### TASK INPUTS

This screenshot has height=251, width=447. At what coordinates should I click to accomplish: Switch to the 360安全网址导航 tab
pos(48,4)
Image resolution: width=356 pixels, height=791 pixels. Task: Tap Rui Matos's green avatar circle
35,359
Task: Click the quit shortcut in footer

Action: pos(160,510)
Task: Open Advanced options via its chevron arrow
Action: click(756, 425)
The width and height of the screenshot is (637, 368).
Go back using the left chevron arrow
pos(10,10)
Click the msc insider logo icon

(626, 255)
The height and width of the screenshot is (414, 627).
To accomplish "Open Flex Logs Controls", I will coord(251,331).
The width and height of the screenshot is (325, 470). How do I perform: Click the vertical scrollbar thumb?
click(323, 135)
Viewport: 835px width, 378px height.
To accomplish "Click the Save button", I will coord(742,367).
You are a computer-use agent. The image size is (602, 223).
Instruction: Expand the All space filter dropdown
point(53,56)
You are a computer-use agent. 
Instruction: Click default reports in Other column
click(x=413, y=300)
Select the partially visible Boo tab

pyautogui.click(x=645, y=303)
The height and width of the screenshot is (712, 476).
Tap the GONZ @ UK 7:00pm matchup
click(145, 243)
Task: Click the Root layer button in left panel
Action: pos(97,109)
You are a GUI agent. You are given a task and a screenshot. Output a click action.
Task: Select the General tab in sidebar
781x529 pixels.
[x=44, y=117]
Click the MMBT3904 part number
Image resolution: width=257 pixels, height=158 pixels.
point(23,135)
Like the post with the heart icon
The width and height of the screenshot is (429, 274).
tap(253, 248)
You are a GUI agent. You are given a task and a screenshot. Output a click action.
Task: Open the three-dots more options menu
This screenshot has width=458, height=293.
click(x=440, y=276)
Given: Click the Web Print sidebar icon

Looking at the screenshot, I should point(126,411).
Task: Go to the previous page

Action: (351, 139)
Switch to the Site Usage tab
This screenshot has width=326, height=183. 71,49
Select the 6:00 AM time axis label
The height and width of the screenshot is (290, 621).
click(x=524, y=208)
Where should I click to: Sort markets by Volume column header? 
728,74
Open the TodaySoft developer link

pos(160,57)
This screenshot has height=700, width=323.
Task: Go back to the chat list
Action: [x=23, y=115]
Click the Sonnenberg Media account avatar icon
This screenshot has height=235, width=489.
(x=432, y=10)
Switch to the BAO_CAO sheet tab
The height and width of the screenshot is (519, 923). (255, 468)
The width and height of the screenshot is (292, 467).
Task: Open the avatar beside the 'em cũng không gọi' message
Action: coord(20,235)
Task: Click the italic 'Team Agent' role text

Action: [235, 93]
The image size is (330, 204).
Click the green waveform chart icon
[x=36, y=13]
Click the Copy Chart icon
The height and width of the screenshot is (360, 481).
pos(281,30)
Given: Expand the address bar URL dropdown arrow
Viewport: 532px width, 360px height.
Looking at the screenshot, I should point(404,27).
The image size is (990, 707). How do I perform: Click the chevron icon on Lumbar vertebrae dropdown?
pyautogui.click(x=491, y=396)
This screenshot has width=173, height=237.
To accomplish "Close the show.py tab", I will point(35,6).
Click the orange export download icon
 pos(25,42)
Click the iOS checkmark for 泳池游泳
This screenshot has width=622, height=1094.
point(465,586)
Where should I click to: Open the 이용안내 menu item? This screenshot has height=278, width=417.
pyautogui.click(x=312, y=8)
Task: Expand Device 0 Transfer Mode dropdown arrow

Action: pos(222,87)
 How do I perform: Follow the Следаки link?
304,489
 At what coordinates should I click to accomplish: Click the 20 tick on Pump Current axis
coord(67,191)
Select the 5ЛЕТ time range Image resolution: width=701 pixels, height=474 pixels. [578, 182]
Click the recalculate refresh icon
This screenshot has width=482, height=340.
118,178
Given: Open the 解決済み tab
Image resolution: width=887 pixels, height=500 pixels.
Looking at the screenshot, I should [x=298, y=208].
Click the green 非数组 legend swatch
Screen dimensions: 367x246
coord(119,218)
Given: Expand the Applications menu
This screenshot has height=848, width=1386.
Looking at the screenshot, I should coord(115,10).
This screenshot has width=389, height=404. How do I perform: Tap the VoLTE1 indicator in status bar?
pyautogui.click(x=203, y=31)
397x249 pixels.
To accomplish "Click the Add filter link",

######

A word-for-word transcription of all the data is needed.

> _RESPONSE FOR THIS EXERCISE_
This screenshot has height=251, width=447. At what coordinates should I click to accomplish: Switch to the 360安全网址导航 tab
pos(48,4)
Image resolution: width=356 pixels, height=791 pixels. Task: Tap Rui Matos's green avatar circle
35,359
Task: Click the quit shortcut in footer

Action: pos(160,510)
Task: Open Advanced options via its chevron arrow
Action: click(756, 425)
The width and height of the screenshot is (637, 368).
Go back using the left chevron arrow
pos(10,10)
Click the msc insider logo icon

(626, 255)
The height and width of the screenshot is (414, 627).
To accomplish "Open Flex Logs Controls", I will coord(251,331).
The width and height of the screenshot is (325, 470). How do I perform: Click the vertical scrollbar thumb?
click(323, 135)
Viewport: 835px width, 378px height.
To accomplish "Click the Save button", I will coord(742,367).
You are a computer-use agent. The image size is (602, 223).
Instruction: Expand the All space filter dropdown
point(53,56)
You are a computer-use agent. 
Instruction: Click default reports in Other column
click(x=413, y=300)
Select the partially visible Boo tab

pyautogui.click(x=645, y=303)
The height and width of the screenshot is (712, 476).
Tap the GONZ @ UK 7:00pm matchup
click(145, 243)
Task: Click the Root layer button in left panel
Action: pos(97,109)
You are a GUI agent. You are given a task and a screenshot. Output a click action.
Task: Select the General tab in sidebar
781x529 pixels.
[x=44, y=117]
Click the MMBT3904 part number
Image resolution: width=257 pixels, height=158 pixels.
point(23,135)
Like the post with the heart icon
The width and height of the screenshot is (429, 274).
tap(253, 248)
You are a GUI agent. You are given a task and a screenshot. Output a click action.
Task: Open the three-dots more options menu
This screenshot has width=458, height=293.
click(x=440, y=276)
Given: Click the Web Print sidebar icon

Looking at the screenshot, I should point(126,411).
Task: Go to the previous page

Action: (351, 139)
Switch to the Site Usage tab
This screenshot has width=326, height=183. 71,49
Select the 6:00 AM time axis label
The height and width of the screenshot is (290, 621).
click(x=524, y=208)
Where should I click to: Sort markets by Volume column header? 
728,74
Open the TodaySoft developer link

pos(160,57)
This screenshot has height=700, width=323.
Task: Go back to the chat list
Action: [x=23, y=115]
Click the Sonnenberg Media account avatar icon
This screenshot has height=235, width=489.
(x=432, y=10)
Switch to the BAO_CAO sheet tab
The height and width of the screenshot is (519, 923). (255, 468)
The width and height of the screenshot is (292, 467).
Task: Open the avatar beside the 'em cũng không gọi' message
Action: coord(20,235)
Task: Click the italic 'Team Agent' role text

Action: [235, 93]
The image size is (330, 204).
Click the green waveform chart icon
[x=36, y=13]
Click the Copy Chart icon
The height and width of the screenshot is (360, 481).
pos(281,30)
Given: Expand the address bar URL dropdown arrow
Viewport: 532px width, 360px height.
Looking at the screenshot, I should point(404,27).
The image size is (990, 707). How do I perform: Click the chevron icon on Lumbar vertebrae dropdown?
pyautogui.click(x=491, y=396)
This screenshot has width=173, height=237.
To accomplish "Close the show.py tab", I will point(35,6).
Click the orange export download icon
 pos(25,42)
Click the iOS checkmark for 泳池游泳
This screenshot has width=622, height=1094.
point(465,586)
Where should I click to: Open the 이용안내 menu item? This screenshot has height=278, width=417.
pyautogui.click(x=312, y=8)
Task: Expand Device 0 Transfer Mode dropdown arrow

Action: pos(222,87)
 How do I perform: Follow the Следаки link?
304,489
 At what coordinates should I click to accomplish: Click the 20 tick on Pump Current axis
coord(67,191)
Select the 5ЛЕТ time range Image resolution: width=701 pixels, height=474 pixels. [578, 182]
Click the recalculate refresh icon
This screenshot has width=482, height=340.
118,178
Given: Open the 解決済み tab
Image resolution: width=887 pixels, height=500 pixels.
Looking at the screenshot, I should [x=298, y=208].
Click the green 非数组 legend swatch
Screen dimensions: 367x246
coord(119,218)
Given: Expand the Applications menu
This screenshot has height=848, width=1386.
Looking at the screenshot, I should coord(115,10).
This screenshot has width=389, height=404. How do I perform: Tap the VoLTE1 indicator in status bar?
pyautogui.click(x=203, y=31)
397x249 pixels.
To accomplish "Click the Add filter link",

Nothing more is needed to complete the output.